3. closely related to #2 but do not be afraid to confront and address boundary violations or incursions into the Neutral Zone. Address minor incursions and violations immediately so that they do not become increasingly bigger violations.

4. Set clear boundaries with other men and enforce them. Do not be afraid to confront other men that are behaving inappropriately with or around your W and make clear that their behavior and interaction is not appropriate with a married woman and will not be accepted or tolerated. 

Forum rules probably prohibit me from advocating violence or anything illegal and you do not want to run afoul of the law as that can also be used against you when looking for justifications to hook up with Sven from yoga. But one does not need to be PC when protecting your home and family. It is better to thought of as "controlling" (and yes, you WILL be accused of it) than to be cuckolded. 

Here's something I should have made more clear in my OM post, OM are in it for quick and easy NSA poon. If you make it difficult and complicated for them and give them consequences, 95% will scatter like roaches in the light. 

Do not be afraid to confront OM and make your boundaries and intentions clear. 

5. Understand that women are no less sexual than men and accommodate their sexuality accordingly. Women's sexuality is different than men's and they have different triggers and launch sequences and their sexuality is more influenced and effected by other forces. But their sexuality is not "less." and they are not less horny, not less sexually responsive are not less enticed and tempted by variety and novelty than men. 

To that, don't be a sexual dud or stick in the mud. If you have ED/PE or any kind of performance issue, for the love of all that is holy, SEEK HELP and address it and work on it. Do not just sit and play video games and get fat thinking that you'll be able to get it up next week, next month, next year and all will be well. 

One of my primary WWs had a BH with PE (30 seconds max) and she came to my house anywhere from a few times a week to monthly or so for FOUR YEARS. He didn't even try so she stopped trying as well. 

The take away here is do not fool yourself into thinking that married women with children are any less sexual than men and so it is ok to be a lazy lover. 

6. The reverse of that is do not think women are any MORE moral or ethical or sweet and pure and innocent than men. Women may have been socialized to be care givers and be 'nice' to people and they may be less prone to physical aggression than men. But they are no more moral, ethical or any less self-serving or less entitled or less likely to be crappy than men. If you smell a rat, look for a rat and the rat may be her. 

7. Never never never sacrifice or abdicate your sexuality as a man for domestic comfort and stability. Yes, you will need to step up to the plate and clean the house, wash dishes, change diapers, do midnight feedings, patch the roof, mow the lawn ----- that is called being an adult and being a parent. 

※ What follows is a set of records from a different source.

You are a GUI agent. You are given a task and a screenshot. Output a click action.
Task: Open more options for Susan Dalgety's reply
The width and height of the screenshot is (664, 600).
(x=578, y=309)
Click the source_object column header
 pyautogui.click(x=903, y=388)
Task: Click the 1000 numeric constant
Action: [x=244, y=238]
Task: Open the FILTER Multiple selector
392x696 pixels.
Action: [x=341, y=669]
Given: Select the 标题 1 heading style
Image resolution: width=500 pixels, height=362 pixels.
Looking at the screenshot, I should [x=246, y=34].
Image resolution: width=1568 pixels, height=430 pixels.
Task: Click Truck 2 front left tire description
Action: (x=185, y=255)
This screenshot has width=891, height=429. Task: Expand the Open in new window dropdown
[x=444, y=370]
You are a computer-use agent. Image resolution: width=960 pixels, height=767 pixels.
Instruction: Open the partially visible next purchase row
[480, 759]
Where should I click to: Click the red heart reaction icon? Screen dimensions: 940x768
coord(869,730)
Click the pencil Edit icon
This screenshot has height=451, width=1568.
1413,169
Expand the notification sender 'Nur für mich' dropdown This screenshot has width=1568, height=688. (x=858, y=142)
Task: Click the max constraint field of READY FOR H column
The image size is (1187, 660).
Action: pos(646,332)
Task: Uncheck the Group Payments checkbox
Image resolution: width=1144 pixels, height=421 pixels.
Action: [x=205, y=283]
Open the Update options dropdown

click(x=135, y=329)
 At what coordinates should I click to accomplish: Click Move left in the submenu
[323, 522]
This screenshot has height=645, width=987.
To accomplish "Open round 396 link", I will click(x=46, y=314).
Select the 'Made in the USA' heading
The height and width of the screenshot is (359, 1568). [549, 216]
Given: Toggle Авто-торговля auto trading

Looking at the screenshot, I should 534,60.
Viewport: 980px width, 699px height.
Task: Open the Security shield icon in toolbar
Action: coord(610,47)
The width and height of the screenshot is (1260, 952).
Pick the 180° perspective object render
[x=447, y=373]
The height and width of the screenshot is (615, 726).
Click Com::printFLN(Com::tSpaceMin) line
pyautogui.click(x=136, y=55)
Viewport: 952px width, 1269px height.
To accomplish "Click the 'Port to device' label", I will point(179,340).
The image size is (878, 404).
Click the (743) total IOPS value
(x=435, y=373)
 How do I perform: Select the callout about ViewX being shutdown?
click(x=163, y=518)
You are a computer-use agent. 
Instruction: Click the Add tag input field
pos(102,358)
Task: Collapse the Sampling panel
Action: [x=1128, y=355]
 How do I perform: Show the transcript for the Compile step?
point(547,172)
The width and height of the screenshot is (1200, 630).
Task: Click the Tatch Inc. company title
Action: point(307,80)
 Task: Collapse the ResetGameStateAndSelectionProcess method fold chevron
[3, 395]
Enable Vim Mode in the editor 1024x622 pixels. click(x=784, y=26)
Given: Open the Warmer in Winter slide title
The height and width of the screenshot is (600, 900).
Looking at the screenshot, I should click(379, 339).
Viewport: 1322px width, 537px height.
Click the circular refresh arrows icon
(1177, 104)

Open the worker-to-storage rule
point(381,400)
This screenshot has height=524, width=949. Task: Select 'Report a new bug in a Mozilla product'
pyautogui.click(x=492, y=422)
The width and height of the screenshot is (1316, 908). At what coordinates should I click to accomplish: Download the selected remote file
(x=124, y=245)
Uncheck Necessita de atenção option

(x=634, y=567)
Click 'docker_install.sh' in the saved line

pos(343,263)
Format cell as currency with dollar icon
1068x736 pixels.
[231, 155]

But don't turn into the nanny and the maid. Quoting Athol Kay from "Married Man Sex Life" "women desire the lord of the manner, not the butler." Be a partner in domestic life but don't put your virility and sexuality and masculinity in the cedar chest with mothballs. Stay fit and firm. Dress sharp. Keep yourself well groomed and styled. And continue to date and flirt and show physical affection and words of love and affirmation and continue to be a sexual being. Don't put your sexuality on the shelf. Expect and foster a marital sex life even if there are kids and bills and leaky fawcetts. 

Remain a fit and virile and sexually viable male. Don't hit on or overtly flirt with other women, but leave no doubt that in the event of her blowing up the marriage, that you will have other options and opportunities and that you can walk away and replace her. 

I know that sounds harsh and I know I will get hate mail but I guarantee you that my WWs had no doubt that if she got busted that their BHs would be there rubbing their feet and begging them to stay. 

They really had nothing to lost by riding me like a stolen horse because they knew their BHs were whipped and may yell and pout, but they also knew they would not leave and replace them. 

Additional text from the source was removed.